EXERCISE REQUIREMENTS ::
- 1) According to the passage on Korean digital asset regulation, how long has legislation for security tokens been delayed?
- 2) Continue the passage on Korea's digital asset and stablecoin regulation, picking up after its final sentence.

PAGE EXTRACT ::
Legislative delays are a major obstacle to the development of RWA in Korea. Legislation for security tokens has been delayed for two years, causing Korea to lag behind in the "token finance" trend. Researchers at the Korea Capital Market Institute emphasize that Korea urgently needs to establish its own national bond token roadmap to respond to this competition concerning future financial infrastructure.
Concerns over monetary sovereignty drive stablecoin regulation. Korea currently lacks a dedicated stablecoin regulatory framework. At this stage, stablecoins are included in the general definition of "virtual assets" under the "Virtual Asset User Protection Act." This regulatory gap has raised concerns in Korea about monetary sovereignty and capital outflow.
Policymakers worry that foreign stablecoins could threaten Korea's monetary sovereignty and lead to capital outflow and reliance on foreign stablecoins for trade settlement, thus triggering regulatory arbitrage issues.

DATA PROVIDED ::
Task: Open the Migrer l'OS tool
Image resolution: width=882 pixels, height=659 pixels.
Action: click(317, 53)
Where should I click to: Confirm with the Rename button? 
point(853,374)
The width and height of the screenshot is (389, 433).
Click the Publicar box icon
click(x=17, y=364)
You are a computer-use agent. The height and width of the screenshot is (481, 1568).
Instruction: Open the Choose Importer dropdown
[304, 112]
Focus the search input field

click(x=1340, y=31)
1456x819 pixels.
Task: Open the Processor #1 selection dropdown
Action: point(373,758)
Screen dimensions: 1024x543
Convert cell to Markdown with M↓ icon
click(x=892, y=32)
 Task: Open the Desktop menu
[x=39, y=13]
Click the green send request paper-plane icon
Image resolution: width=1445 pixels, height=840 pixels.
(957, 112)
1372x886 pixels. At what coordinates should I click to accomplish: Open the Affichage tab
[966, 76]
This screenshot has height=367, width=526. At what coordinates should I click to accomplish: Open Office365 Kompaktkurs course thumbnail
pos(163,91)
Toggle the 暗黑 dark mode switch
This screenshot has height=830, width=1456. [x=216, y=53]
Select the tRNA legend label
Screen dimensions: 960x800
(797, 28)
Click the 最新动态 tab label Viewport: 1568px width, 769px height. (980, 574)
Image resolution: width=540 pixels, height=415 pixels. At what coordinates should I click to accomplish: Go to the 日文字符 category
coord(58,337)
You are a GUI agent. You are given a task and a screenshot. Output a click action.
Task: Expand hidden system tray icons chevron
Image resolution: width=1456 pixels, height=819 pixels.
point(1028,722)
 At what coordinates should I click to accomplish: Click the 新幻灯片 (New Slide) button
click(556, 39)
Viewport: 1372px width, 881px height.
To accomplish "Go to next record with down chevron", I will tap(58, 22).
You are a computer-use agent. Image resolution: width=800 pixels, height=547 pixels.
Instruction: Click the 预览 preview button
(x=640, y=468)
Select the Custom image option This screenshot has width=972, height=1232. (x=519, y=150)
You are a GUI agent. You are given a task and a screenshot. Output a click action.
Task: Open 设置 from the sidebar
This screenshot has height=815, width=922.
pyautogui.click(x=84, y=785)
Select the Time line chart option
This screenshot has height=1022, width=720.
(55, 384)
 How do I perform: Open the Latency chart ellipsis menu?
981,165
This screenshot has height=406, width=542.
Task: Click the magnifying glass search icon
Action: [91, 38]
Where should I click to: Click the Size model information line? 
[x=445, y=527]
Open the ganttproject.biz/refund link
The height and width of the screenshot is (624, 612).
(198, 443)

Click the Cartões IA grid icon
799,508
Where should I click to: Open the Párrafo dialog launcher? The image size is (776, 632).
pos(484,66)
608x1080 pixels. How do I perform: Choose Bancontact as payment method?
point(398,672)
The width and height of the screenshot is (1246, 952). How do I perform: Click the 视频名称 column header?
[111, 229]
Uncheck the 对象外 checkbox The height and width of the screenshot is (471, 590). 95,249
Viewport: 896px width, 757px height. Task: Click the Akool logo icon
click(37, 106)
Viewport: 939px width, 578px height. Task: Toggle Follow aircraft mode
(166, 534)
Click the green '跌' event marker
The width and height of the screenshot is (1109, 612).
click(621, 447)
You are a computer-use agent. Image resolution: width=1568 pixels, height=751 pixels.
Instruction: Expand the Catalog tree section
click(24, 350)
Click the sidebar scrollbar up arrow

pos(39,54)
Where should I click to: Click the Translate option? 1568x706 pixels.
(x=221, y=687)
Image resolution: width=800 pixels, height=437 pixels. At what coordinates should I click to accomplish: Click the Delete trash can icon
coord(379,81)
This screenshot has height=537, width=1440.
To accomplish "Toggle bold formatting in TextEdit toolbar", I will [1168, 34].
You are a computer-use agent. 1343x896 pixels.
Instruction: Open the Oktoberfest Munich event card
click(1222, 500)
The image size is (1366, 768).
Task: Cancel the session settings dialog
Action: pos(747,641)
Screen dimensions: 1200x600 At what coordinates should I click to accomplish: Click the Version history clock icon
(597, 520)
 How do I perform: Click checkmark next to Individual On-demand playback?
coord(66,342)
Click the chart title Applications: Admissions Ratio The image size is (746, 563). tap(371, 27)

SOLVED PROBLEMS ::
- 1) Two years.

- 2)
Korea has adopted a dual-track strategy of "defense" and "offense." The defensive approach targets the speculative risks of virtual assets, while the offensive approach focuses on institutional tokenization and stablecoin systems. While strictly regulating virtual assets, Korea is actively building a state-led digital currency system.
In 2025, the Bank of Korea slowed down its CBDC development, pausing the originally planned pilot at the end of 2025 and instead supporting a "bank-first" stablecoin model.
Unlike Japan, which emphasizes market self-discipline, Korea's regulatory culture is more administratively driven, and this institutional path has constrained the speed of innovation. Intensified regional competition has prompted Korea to accelerate its pace—Japanese companies are establishing digital asset reserves, Hong Kong has issued comprehensive stablecoin regulations, and Singapore's number of crypto exchange licenses is set to double in 2024.
To address these challenges, Korea is adopting a dual-track approach: allowing non-bank stablecoin experiments within a regulatory sandbox while promoting institution-led stablecoins by commercial banks.
6. Future Path: Technological Neutrality and Global Coordination
If the past five years were the foundation period for defensive regulation, the next three years will be a race for technological interoperability and regulatory neutrality.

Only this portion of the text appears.